# Start of Data listing
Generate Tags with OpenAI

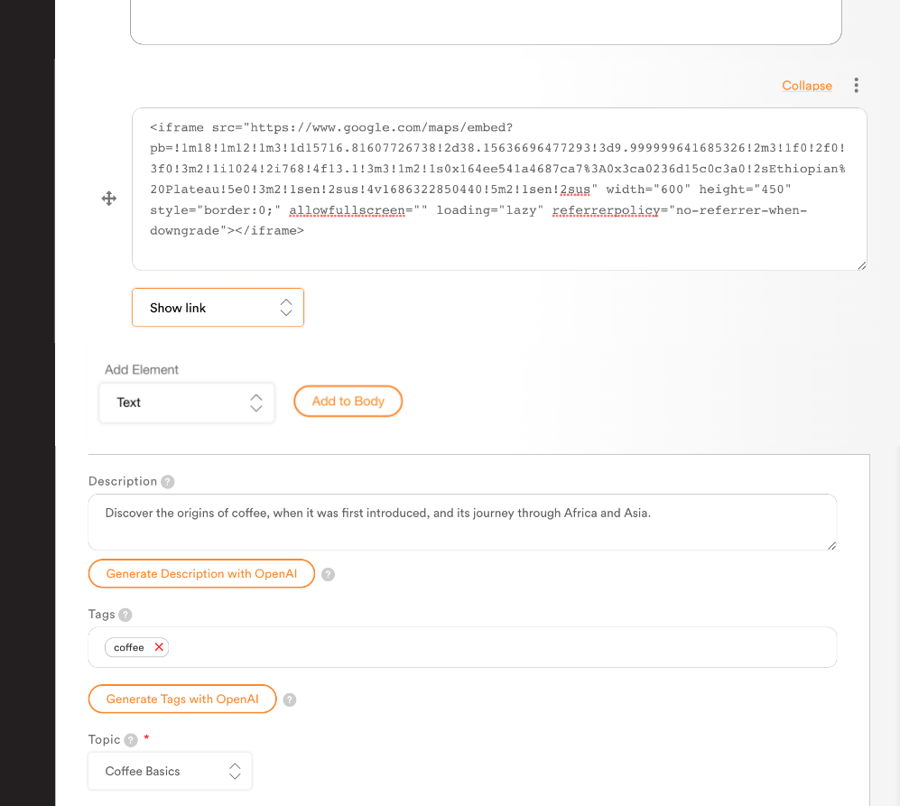coord(182,699)
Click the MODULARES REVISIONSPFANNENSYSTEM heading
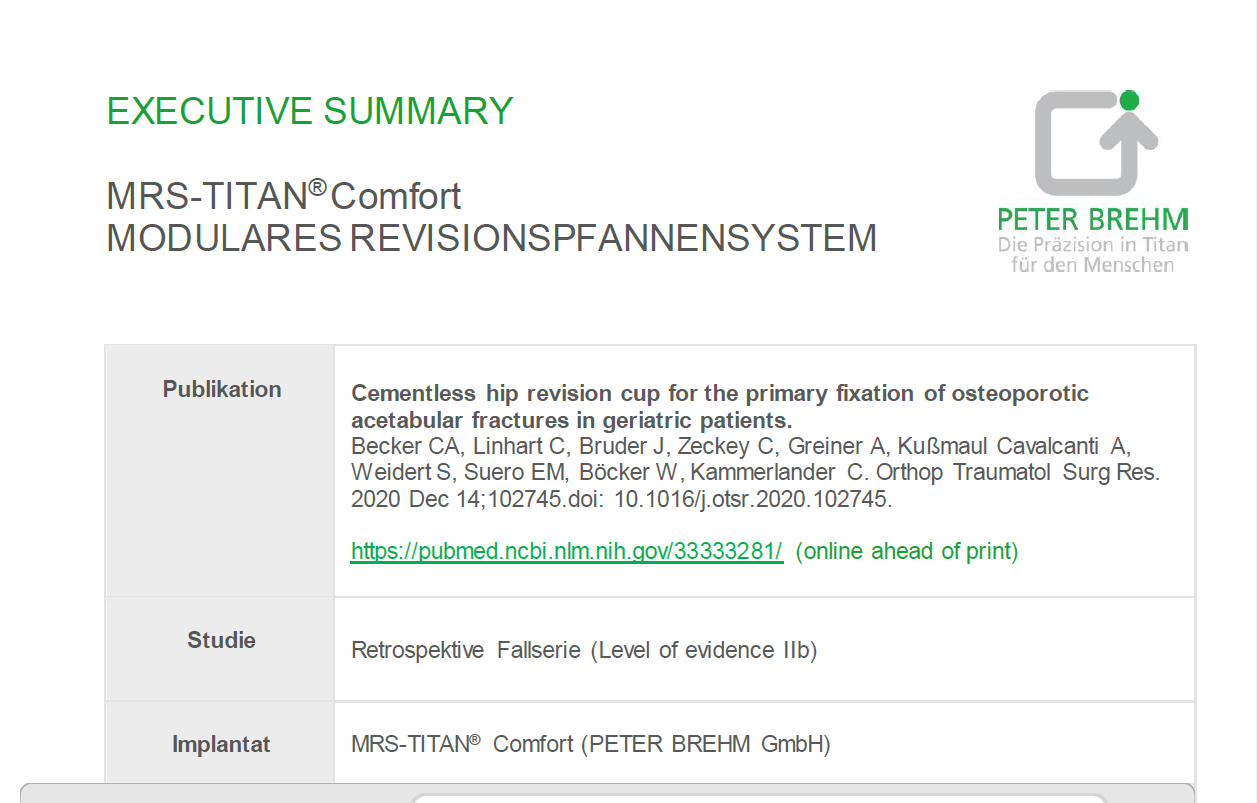This screenshot has width=1257, height=803. click(x=491, y=239)
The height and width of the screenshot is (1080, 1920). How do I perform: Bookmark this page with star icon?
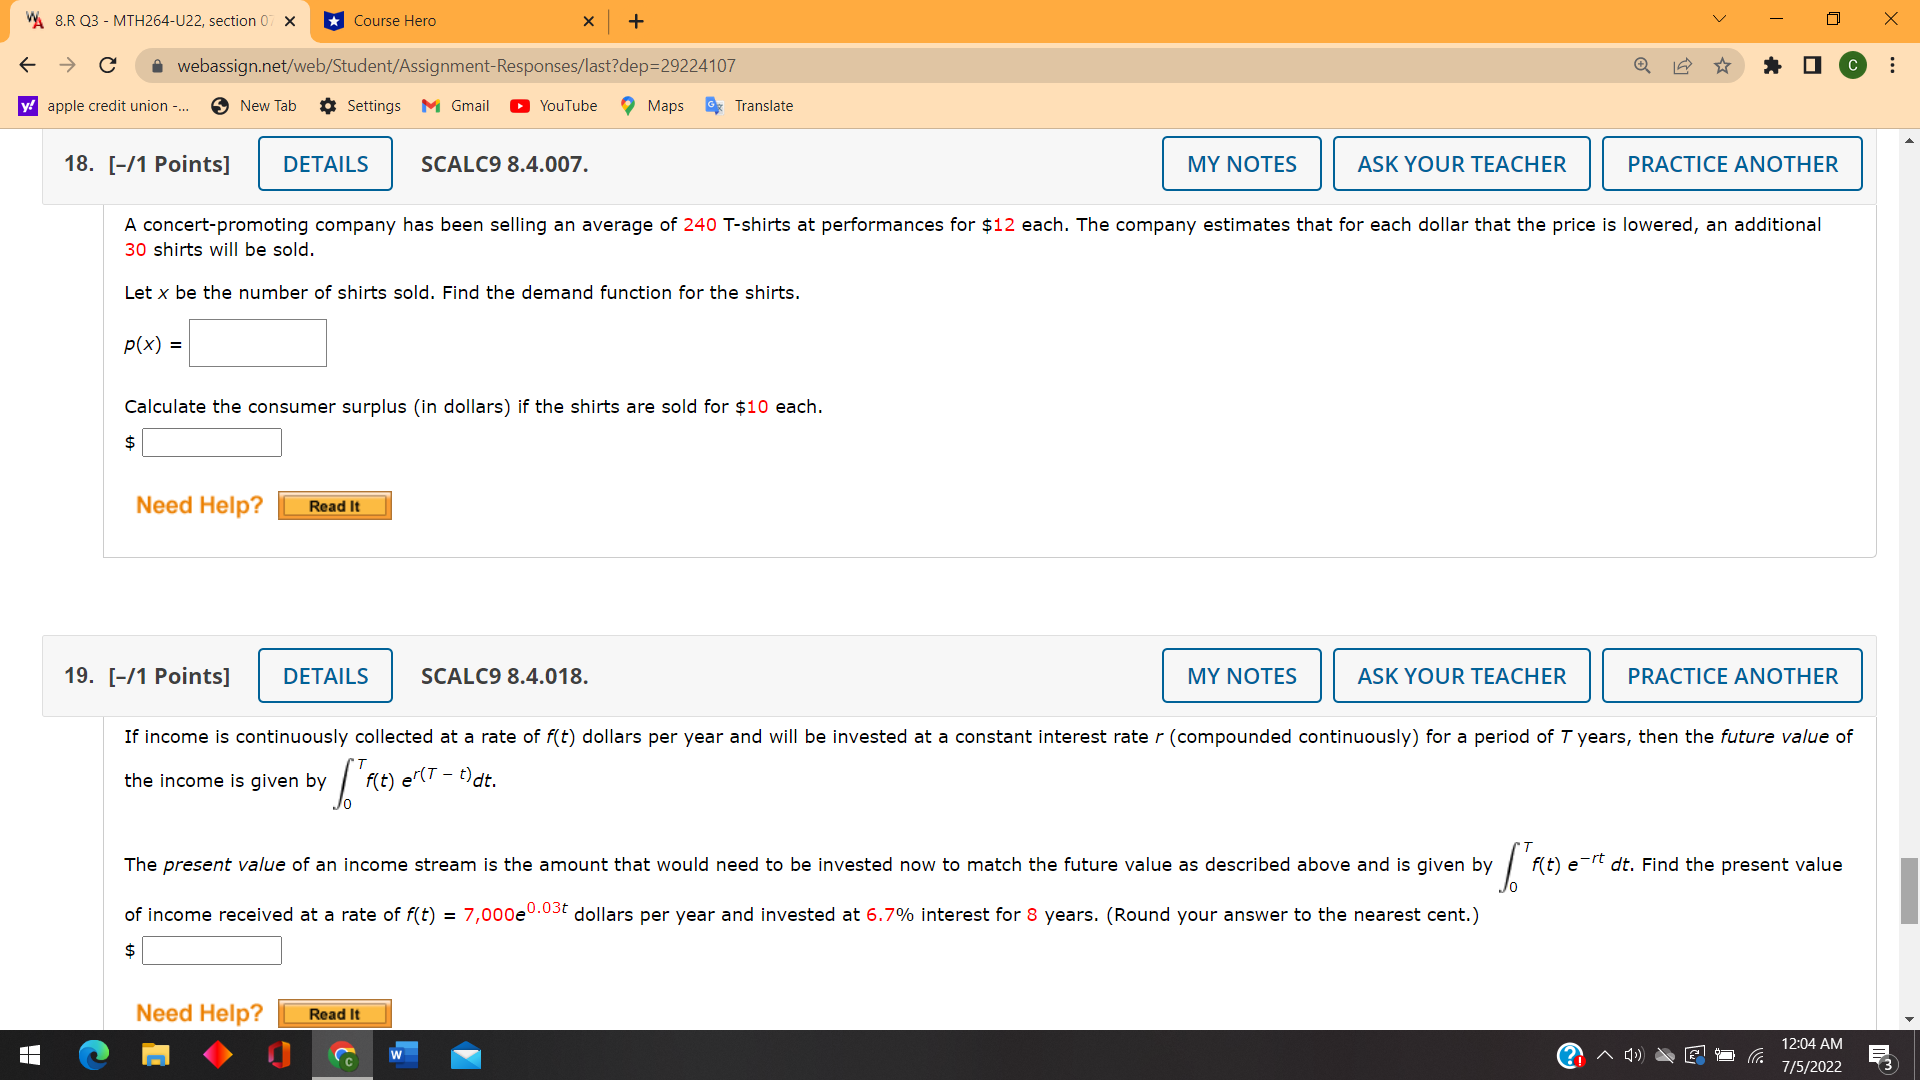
# End of Data listing
Format each non-blank line of the data as a row of a Markdown table with the columns Row and Line, numbering rows from 1. Omit the pictures.

| Row | Line |
|---|---|
| 1 | Generate Tags with OpenAI |
| 2 | coord(182,699) |
| 3 | Click the MODULARES REVISIONSPFANNENSYSTEM heading |
| 4 | This screenshot has width=1257, height=803. click(x=491, y=239) |
| 5 | The height and width of the screenshot is (1080, 1920). How do I perform: Bookmark this page with star icon? |